Quelques jours après l’investiture du président Romuald M’Buéké Kossi Wadagni et la mise en place du nouveau gouvernement, l’attention de l’opinion publique se tourne désormais vers le Sénat, nouvelle institution introduite par la révision constitutionnelle sous le régime de la Rupture.
Cette chambre, appelée à jouer un rôle majeur dans l’architecture institutionnelle du pays, suscite déjà débats et interrogations, notamment en raison de la présence annoncée des anciens chefs d’État en qualité de membres de droit.
Pour comprendre les enjeux actuels, il convient de revenir sur le parcours politique des deux figures qui ont marqué la vie publique béninoise au cours de la dernière décennie ,Patrice Talon et Boni Yayi.
Durant les dix années du régime de la Rupture, les Béninois ont été témoins d’une opposition particulièrement active incarnée par l’ancien président Boni Yayi. Celui-ci s’est illustré par de nombreuses prises de position dénonçant ce qu’il considérait comme des reculs démocratiques et des dérives dans la gouvernance du pays.
L’histoire récente retient notamment les manifestations de l’opposition à Dantokpa, réprimées par les forces de sécurité, l’implosion progressive des Forces Cauris pour un Bénin Émergent (FCBE), première force politique de l’opposition incarnée par l’homme de Tchaourou, les événements des 1er et 2 mai 2019 ayant conduit au confinement de Boni Yayi dans sa résidence de Cadjèhoun pendant cinquante-deux jours, ainsi que les tensions préélectorales ayant abouti à l’exclusion de l’opposition notamment, le parti Les Démocrates,créé par l’ancien Président Thomas Boni Yayi. L’exclusion de tout le processus électoral.
Ces épisodes, parmi tant d’autres, ont contribué à façonner l’image d’un Boni Yayi devenu la principale figure contestataire du régime Talon. Les affrontements politiques et les échanges parfois virulents entre les deux hommes demeurent encore fortement ancrés dans la mémoire collective.
Aujourd’hui âgé de 75 ans et ayant quitté la présidence de son parti politique, Boni Yayi semblait s’acheminer vers une retraite politique plus apaisée. Pourtant, la création du Sénat semble raviver certaines interrogations sur l’avenir des relations entre les principaux acteurs de la vie politique nationale.
Le Sénat, une institution aux équilibres délicats
Présenté comme une chambre de sages destinée à renforcer la stabilité institutionnelle, le Sénat béninois devra néanmoins relever plusieurs défis liés à sa composition et à son fonctionnement.
L’institution réunira des membres de droit ainsi que des personnalités désignées selon des mécanismes prévus par la Constitution et les lois organiques. Dans ce contexte, on est en droit de s’interroger sur la capacité de cette assemblée à garantir une cohabitation harmonieuse entre des personnalités issues d’horizons politiques parfois opposés.

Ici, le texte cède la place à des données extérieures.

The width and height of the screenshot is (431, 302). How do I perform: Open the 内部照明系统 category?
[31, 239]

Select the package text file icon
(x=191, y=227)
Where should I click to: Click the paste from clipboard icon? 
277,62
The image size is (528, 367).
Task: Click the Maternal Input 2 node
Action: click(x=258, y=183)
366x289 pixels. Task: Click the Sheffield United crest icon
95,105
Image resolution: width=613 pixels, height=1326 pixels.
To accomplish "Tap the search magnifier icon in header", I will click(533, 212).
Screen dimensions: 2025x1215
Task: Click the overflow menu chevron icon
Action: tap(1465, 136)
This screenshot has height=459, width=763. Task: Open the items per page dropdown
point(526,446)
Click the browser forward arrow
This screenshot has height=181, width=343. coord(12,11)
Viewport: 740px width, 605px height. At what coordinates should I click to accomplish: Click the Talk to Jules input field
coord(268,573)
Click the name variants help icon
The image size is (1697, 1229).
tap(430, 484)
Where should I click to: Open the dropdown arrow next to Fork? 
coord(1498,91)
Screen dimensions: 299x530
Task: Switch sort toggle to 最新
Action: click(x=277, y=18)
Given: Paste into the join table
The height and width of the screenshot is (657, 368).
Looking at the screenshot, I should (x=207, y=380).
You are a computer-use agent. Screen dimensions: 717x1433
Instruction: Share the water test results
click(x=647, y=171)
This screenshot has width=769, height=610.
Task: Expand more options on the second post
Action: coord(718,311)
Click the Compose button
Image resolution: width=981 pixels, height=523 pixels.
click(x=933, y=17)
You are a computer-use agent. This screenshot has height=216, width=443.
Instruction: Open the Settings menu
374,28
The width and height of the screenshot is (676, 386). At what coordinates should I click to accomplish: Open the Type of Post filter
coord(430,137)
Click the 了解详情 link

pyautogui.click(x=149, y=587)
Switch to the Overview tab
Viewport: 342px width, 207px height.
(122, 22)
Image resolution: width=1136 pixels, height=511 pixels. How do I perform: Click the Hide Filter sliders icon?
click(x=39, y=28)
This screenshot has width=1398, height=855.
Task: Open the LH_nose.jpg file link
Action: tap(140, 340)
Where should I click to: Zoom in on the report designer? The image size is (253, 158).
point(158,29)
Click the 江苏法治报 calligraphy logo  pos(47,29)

La question de la gouvernance interne de l’institution demeure également au centre des débats. Le mode de désignation du président du Sénat, du vice-président et des autres responsables du bureau constitue l’un des sujets les plus commentés dans les cercles politiques.
Certaines voix plaident pour un mécanisme fondé sur l’ancienneté des anciens chefs d’État et des autres personnalités siégeant de droit, estimant qu’une telle formule permettrait d’éviter d’éventuelles rivalités et de préserver l’autorité morale de l’institution.
D’autres observateurs mettent en garde contre le risque que le contrôle du Sénat par une personnalité politique récemment sortie du pouvoir puisse alimenter des interprétations susceptibles de fragiliser la crédibilité de cette nouvelle institution.
Le défi de la réconciliation politique
Au-delà des débats sur son organisation, le Sénat apparaît aujourd’hui comme un véritable test pour la maturité démocratique du Bénin.
L’institution pourrait devenir un espace de dialogue, de concertation et d’apaisement entre les différentes sensibilités politiques du pays. Elle pourrait également contribuer à tourner définitivement la page des antagonismes qui ont marqué la vie publique nationale au cours des deux dernières décennies.
Pour y parvenir, les futurs membres du Sénat devront faire preuve d’un sens élevé de responsabilité, de dépassement de soi et d’attachement à l’intérêt général.
À l’heure où le Bénin entame un nouveau cycle politique sous la présidence de Romuald Wadagni, la réussite du Sénat dépendra avant tout de la confiance mutuelle entre ses membres et de leur capacité à placer l’avenir de la République au-dessus des clivages du passé.
Le retour institutionnel de Boni Yayi ou nom dépendra de la volonté politique des tenants du pouvoir d’instaurer un climat pacifique, d’équité, de confiance et aussi de convictions renouvelées avec assurance de Boni Yayi à ses compatriotes.
C’est certainement la seule approche pour aller à la vraie trêve politique.